[Entries on target coordinates]
* * *

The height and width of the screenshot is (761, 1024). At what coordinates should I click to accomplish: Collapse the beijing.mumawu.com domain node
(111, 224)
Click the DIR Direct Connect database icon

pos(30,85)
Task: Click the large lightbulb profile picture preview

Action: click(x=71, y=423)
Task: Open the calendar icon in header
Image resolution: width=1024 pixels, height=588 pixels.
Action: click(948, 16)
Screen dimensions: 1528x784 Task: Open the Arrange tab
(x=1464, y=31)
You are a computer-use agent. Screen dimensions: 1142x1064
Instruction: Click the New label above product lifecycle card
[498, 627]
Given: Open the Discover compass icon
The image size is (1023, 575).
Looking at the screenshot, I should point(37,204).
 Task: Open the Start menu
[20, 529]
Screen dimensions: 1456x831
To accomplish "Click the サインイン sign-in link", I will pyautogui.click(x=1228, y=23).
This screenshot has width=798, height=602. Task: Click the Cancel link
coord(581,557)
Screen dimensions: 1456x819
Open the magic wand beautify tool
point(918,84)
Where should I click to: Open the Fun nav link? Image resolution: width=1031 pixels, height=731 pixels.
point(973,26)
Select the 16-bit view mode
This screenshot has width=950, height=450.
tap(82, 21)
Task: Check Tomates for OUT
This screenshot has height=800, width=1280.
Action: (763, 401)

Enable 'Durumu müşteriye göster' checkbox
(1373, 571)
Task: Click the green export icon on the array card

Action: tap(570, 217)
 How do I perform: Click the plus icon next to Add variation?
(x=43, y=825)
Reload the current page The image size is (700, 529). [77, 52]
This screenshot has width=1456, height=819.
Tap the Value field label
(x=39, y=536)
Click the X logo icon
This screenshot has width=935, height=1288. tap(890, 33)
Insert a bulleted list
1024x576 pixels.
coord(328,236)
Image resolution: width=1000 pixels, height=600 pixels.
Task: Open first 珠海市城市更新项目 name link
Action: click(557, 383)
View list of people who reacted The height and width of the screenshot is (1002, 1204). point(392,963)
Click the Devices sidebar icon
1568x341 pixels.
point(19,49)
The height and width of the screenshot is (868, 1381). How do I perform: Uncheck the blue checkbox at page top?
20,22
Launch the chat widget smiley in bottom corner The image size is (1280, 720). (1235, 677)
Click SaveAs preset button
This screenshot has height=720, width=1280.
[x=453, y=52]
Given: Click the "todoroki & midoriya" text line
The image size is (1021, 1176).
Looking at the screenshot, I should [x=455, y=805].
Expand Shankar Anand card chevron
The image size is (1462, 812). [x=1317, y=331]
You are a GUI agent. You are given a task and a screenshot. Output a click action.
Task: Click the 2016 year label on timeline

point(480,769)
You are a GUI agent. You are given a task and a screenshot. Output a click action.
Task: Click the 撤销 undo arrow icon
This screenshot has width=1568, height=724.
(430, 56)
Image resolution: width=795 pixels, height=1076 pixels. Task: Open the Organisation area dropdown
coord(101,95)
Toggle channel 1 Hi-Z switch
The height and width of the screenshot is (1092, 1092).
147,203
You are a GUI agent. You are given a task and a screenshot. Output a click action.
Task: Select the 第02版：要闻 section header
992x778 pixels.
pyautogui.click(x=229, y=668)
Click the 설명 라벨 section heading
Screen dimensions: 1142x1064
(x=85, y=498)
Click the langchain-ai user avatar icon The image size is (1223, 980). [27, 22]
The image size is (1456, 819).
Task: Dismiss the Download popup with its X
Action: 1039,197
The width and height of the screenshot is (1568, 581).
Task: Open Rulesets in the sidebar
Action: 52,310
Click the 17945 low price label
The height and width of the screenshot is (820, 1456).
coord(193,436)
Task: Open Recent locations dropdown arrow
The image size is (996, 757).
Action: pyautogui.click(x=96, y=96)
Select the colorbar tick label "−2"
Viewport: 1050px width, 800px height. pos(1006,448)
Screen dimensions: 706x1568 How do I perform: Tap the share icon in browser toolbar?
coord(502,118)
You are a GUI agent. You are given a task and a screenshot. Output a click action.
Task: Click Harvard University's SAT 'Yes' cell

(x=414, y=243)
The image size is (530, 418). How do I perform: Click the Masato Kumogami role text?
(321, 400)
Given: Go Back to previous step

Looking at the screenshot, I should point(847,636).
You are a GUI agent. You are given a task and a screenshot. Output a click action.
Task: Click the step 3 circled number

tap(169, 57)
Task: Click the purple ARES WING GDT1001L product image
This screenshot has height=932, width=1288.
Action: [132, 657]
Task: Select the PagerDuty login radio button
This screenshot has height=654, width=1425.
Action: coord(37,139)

* * *

§ Stated task
Convert everything from the line containing "Screen dimensions: 706x1568" down to the end of the items into a two-column CSV with the headers request and answer, one row per item. Put each item's text and its answer in their own quoted field, with line breaks replaced by spaces.

§ Written answer
request,answer
"Screen dimensions: 706x1568 How do I perform: Tap the share icon in browser toolbar?","coord(502,118)"
"You are a GUI agent. You are given a task and a screenshot. Output a click action. Task: Click Harvard University's SAT 'Yes' cell","(x=414, y=243)"
"The image size is (530, 418). How do I perform: Click the Masato Kumogami role text?","(321, 400)"
"Given: Go Back to previous step","Looking at the screenshot, I should point(847,636)."
"You are a GUI agent. You are given a task and a screenshot. Output a click action. Task: Click the step 3 circled number","tap(169, 57)"
"Task: Click the purple ARES WING GDT1001L product image This screenshot has height=932, width=1288.","Action: [132, 657]"
"Task: Select the PagerDuty login radio button This screenshot has height=654, width=1425.","Action: coord(37,139)"